To analyze the IAHC at a rostro‐caudal level, a range of 250–1,500 μm of aortic endothelium was sectioned and immunostained with the kit antibody. Section reconstruction from confocal images was performed, and the number of Kit+ cells and IAHC was quantified in individual aortas. IAHCs were classified: 2–5 cells small cluster; 6–10 cells medium cluster; 11–15 cells large cluster; and above 16 cells very large cluster.
Equipment and settings
All immunofluorescence images were produced using a Confocal Leica SP5 or SP8 with the following settings: 1,024 × 1,024 pixel dimension; 400 Hz laser; frame average 3 or 4. photomultipliers PMT or Hyd. Fluorochromes used were as follows: Alexa 488, 546, 594, 647 or CFP, RFP, YFP, GFP excitation for Confetti analyses. A range of 25 μm (standard) to 70 μm (whole mount) thick Z‐stack was analyzed collecting images every 2.5 μm (standard) or 10 μm (whole mount). Images were processed using Imaris 7.0 and 8.0 software, Bitplane. Gaussian smoothing was applied to all channels when needed and equally to all images of the same batch. For time‐lapse videos, a Leica SP5 inverted confocal microscope equipped with CO2 and temperature‐controlled chamber (CO2 = 5%, T = 37°C) was used. Laser scanned the samples every 15–19 min at 700 Hz for a maximal time of 9 h. Movies were processed post‐imaging with ImageJ‐Fiji to correct drifting (ImageJ‐Drift Correction) and recorded in Imaris 8.0 (Bitplane) for further analysis and automatic tracking. Tracking analyses over time were performed using the spot function and central point automatic tracking in Imaris.
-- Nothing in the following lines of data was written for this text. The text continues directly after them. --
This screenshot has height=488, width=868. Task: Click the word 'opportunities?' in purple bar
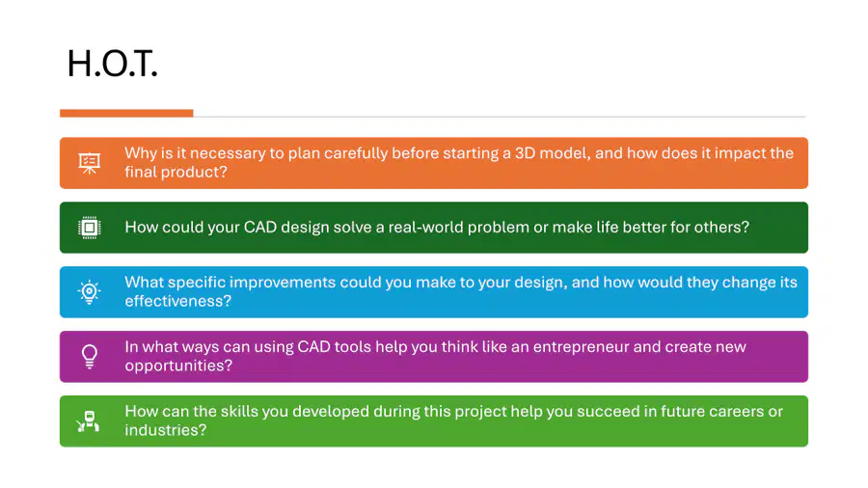[178, 366]
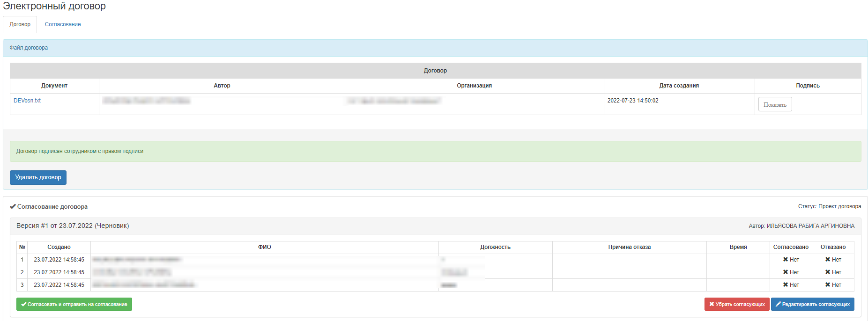
Task: Click Согласовать и отправить на согласование
Action: coord(74,304)
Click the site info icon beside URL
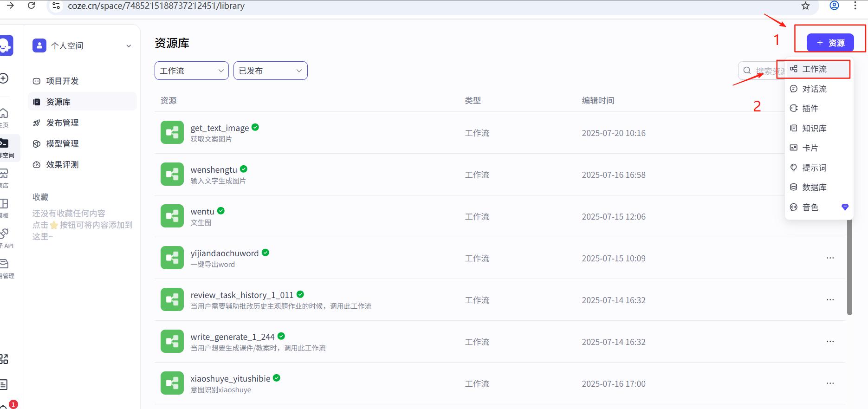The height and width of the screenshot is (409, 868). (x=56, y=6)
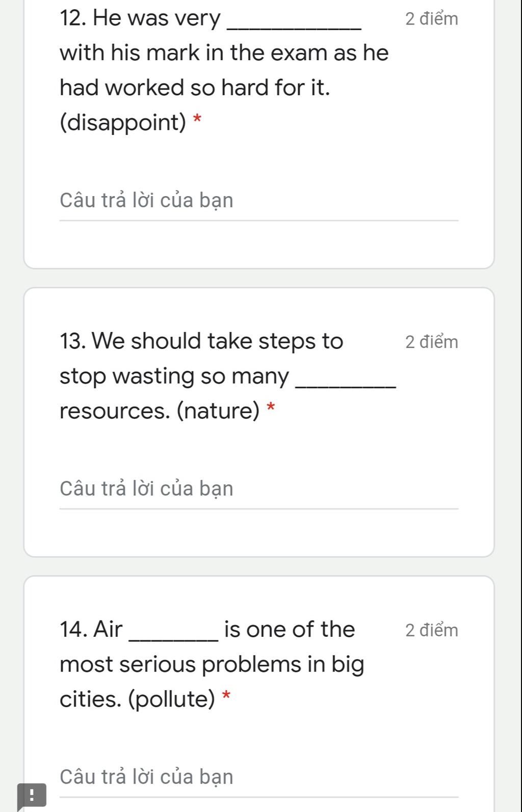The width and height of the screenshot is (522, 812).
Task: Click the '2 điểm' label on question 14
Action: 432,630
Haematopoietic progenitor assay
C57BL/6 J wild‐type embryos at 32–35sp were collected and intracardiacally injected with control IgG or blocking antibody αDll4 as described above. After 5 h of incubation, AGMs were incubated for 20 min at 37°C in 0.12% collagenase (Sigma‐Aldrich). Single‐cell suspension was obtained and seeded in quadruplicates in MethoCult M‐3434 semi‐solid medium (Stem Cell Technologies) at 37°C with 5% CO2. Colony‐forming units were counted after 7 days (n = 3 embryos/group).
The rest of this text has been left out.